Hyperparameter analysis of the student and teacher models on CDAE. (a) γT→S for the student model under H@50 and (b) γS→T for the teacher model under H@50.
In this section, we validate the proposed iBD with two base models of CDAE and NeuMF on three datasets, including, CiteULike, Foursquare-TYO and Foursquare-NYC. The experiments were run on a workstation with Intel(R) Xeon(R) CPU E5-2650 v4 @ 2.20GHz and CUDA with NVIDIA GeForce RTX 2080 Ti GPU for acceleration. The results of running time of pre-train phrase, distillation phrase and predict phrase are shown in Table 7. From the results in Table 7, the running time of Pre-train and Distillation depends heavily on two factors: the datasets and the base model architectures. The model in larger dataset requires more running time. Notably, the predict phrase of the proposed method based on different base model architectures can show relatively high efficiency, with less than 5 seconds.
Time analysis ( s)
Time analysis ( s)
In this paper, we develop a new sampling strategy to perform bidirectional distillation for top-K recommender system, named improved rank discrepancy-aware sampling based on bidirectional distillation learning. Under our framework, the teacher model and the student model are collaboratively improved with each other in the training phrase.
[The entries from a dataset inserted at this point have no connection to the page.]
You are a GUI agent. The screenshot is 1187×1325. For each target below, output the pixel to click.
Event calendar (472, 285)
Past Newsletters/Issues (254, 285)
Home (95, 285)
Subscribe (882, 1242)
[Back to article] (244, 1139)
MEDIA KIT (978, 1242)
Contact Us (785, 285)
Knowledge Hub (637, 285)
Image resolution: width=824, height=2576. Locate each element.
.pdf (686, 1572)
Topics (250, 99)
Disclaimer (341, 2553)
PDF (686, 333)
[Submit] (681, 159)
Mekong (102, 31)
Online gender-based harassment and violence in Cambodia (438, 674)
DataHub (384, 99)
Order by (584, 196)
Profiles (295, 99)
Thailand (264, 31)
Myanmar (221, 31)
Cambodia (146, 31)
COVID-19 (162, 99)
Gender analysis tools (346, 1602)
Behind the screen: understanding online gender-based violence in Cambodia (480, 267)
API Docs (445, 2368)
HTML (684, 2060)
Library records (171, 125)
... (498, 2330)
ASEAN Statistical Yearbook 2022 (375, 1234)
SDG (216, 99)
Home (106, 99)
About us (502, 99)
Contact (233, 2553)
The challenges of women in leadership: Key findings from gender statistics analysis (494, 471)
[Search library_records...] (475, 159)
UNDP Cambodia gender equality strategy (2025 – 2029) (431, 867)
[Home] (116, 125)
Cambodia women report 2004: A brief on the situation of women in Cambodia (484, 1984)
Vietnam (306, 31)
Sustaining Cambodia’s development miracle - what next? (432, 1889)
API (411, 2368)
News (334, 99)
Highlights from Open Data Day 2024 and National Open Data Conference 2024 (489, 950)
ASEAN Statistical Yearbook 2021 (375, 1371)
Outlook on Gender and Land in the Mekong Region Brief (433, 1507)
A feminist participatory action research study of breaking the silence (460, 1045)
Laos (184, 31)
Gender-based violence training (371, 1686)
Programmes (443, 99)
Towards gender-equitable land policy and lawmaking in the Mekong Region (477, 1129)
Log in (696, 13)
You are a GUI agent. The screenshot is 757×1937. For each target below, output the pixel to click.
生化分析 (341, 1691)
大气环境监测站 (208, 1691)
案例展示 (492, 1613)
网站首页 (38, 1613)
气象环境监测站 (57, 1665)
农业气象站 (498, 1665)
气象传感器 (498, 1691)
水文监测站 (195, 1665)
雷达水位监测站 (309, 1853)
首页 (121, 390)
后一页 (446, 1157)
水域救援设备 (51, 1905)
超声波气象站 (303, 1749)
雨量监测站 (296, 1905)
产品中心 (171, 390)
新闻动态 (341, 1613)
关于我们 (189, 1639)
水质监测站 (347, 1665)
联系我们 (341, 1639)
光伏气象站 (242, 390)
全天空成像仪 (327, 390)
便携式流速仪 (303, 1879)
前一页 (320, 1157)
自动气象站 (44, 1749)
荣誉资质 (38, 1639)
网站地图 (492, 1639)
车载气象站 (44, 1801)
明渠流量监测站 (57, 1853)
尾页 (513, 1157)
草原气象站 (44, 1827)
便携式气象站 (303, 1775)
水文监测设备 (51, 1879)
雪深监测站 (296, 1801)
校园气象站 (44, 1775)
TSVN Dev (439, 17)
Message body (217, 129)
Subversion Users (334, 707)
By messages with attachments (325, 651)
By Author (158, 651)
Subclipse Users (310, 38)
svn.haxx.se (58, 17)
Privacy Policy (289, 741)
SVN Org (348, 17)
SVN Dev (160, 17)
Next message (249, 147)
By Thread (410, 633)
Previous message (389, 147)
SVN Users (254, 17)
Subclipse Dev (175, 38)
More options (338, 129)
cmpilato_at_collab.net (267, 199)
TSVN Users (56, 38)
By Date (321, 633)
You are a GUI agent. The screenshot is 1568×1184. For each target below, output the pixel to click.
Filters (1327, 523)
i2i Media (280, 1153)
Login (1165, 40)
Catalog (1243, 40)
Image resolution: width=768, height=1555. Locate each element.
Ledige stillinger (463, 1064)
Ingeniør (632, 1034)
Based on feedback learning mechanism, both the teacher model and the student model can definitely select and make full use of the noise items such that only the important and useful information can be distilled to effectively enhance each other. Thus our method can effectively exploit the high ambiguity in nature for recommender system. At last, experimental results on several real-world recommender system datasets well demonstrate that the proposed iBD achieves superior performance compared with related knowledge distillation methods.